START Data shown
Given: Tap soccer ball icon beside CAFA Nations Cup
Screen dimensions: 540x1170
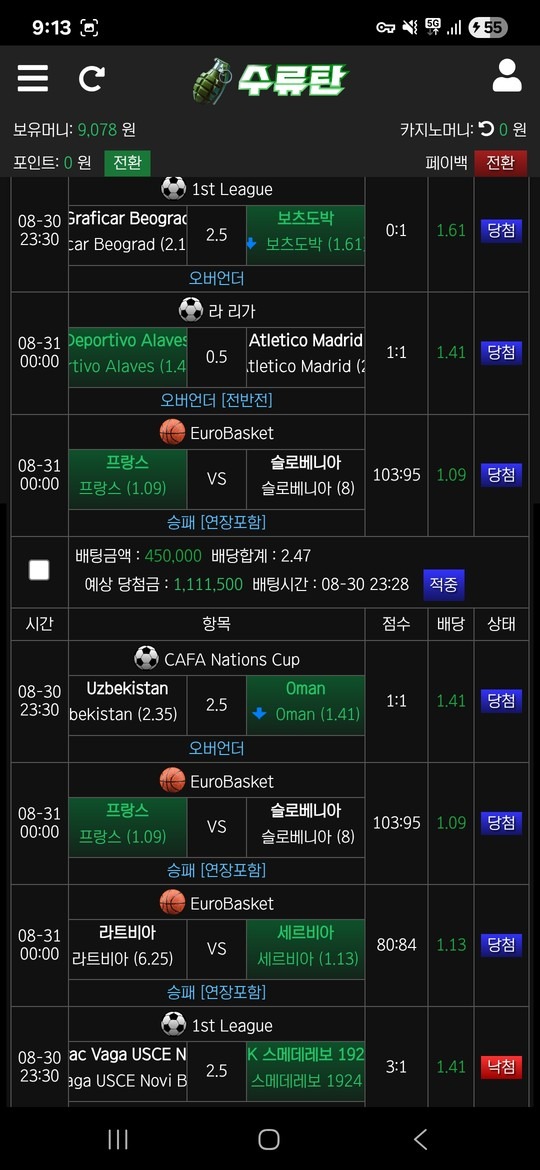Looking at the screenshot, I should 146,658.
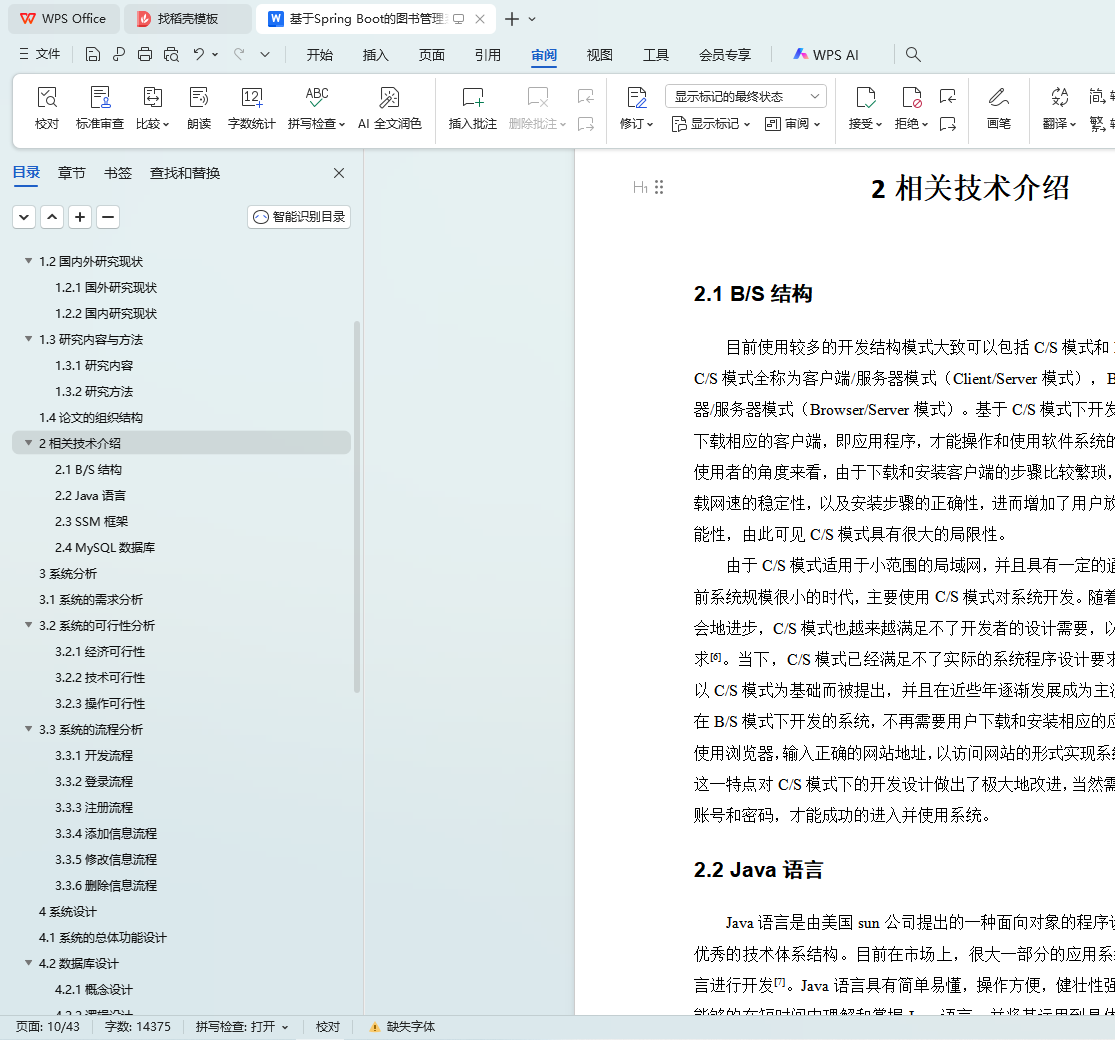Open 字数统计 word count tool
This screenshot has height=1040, width=1115.
pos(252,108)
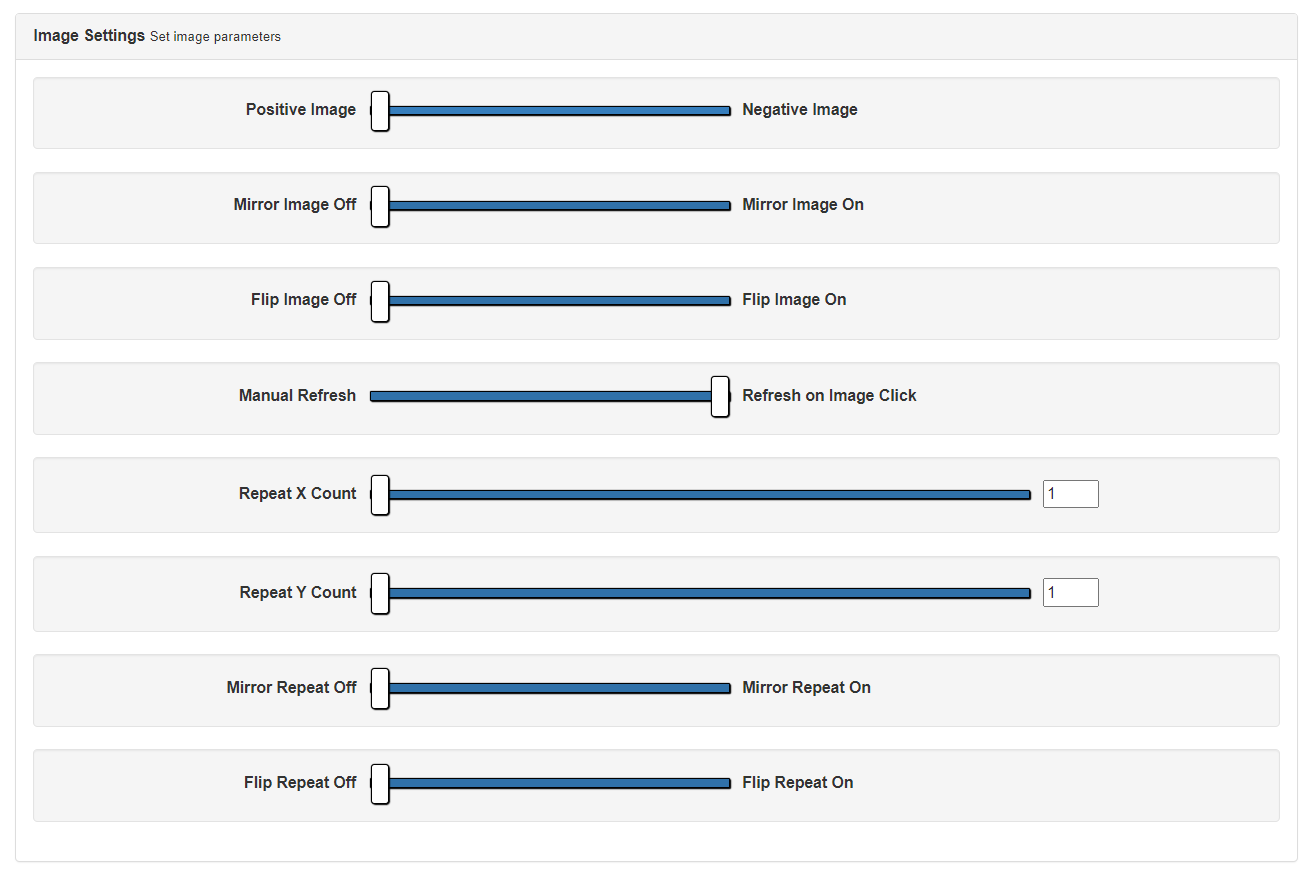Click the Mirror Image slider handle
Image resolution: width=1316 pixels, height=875 pixels.
(x=380, y=206)
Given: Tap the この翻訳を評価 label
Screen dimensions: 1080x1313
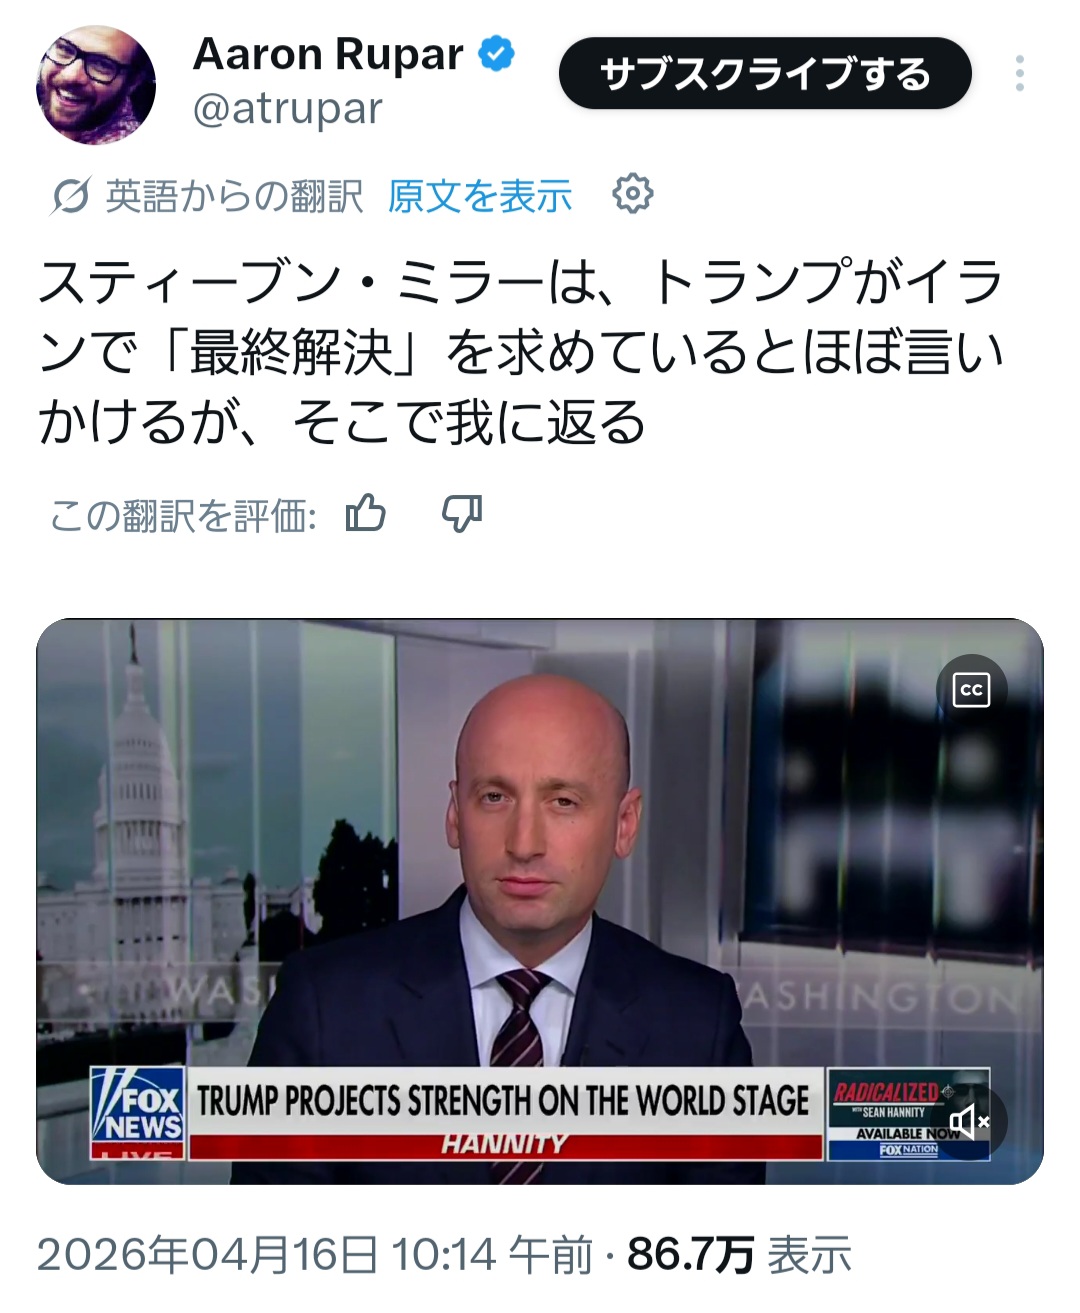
END Data shown
- _What is being asked_: With the pictures stripped out, return each record word for word.

- _Worked solution_:
Given: Tap soccer ball icon beside CAFA Nations Cup
Screen dimensions: 540x1170
Looking at the screenshot, I should 146,658.
Open 字数统计 word count tool
This screenshot has height=1040, width=1115.
pos(252,108)
Click the Mirror Image slider handle
Image resolution: width=1316 pixels, height=875 pixels.
(x=380, y=206)
Given: Tap the この翻訳を評価 label
Screen dimensions: 1080x1313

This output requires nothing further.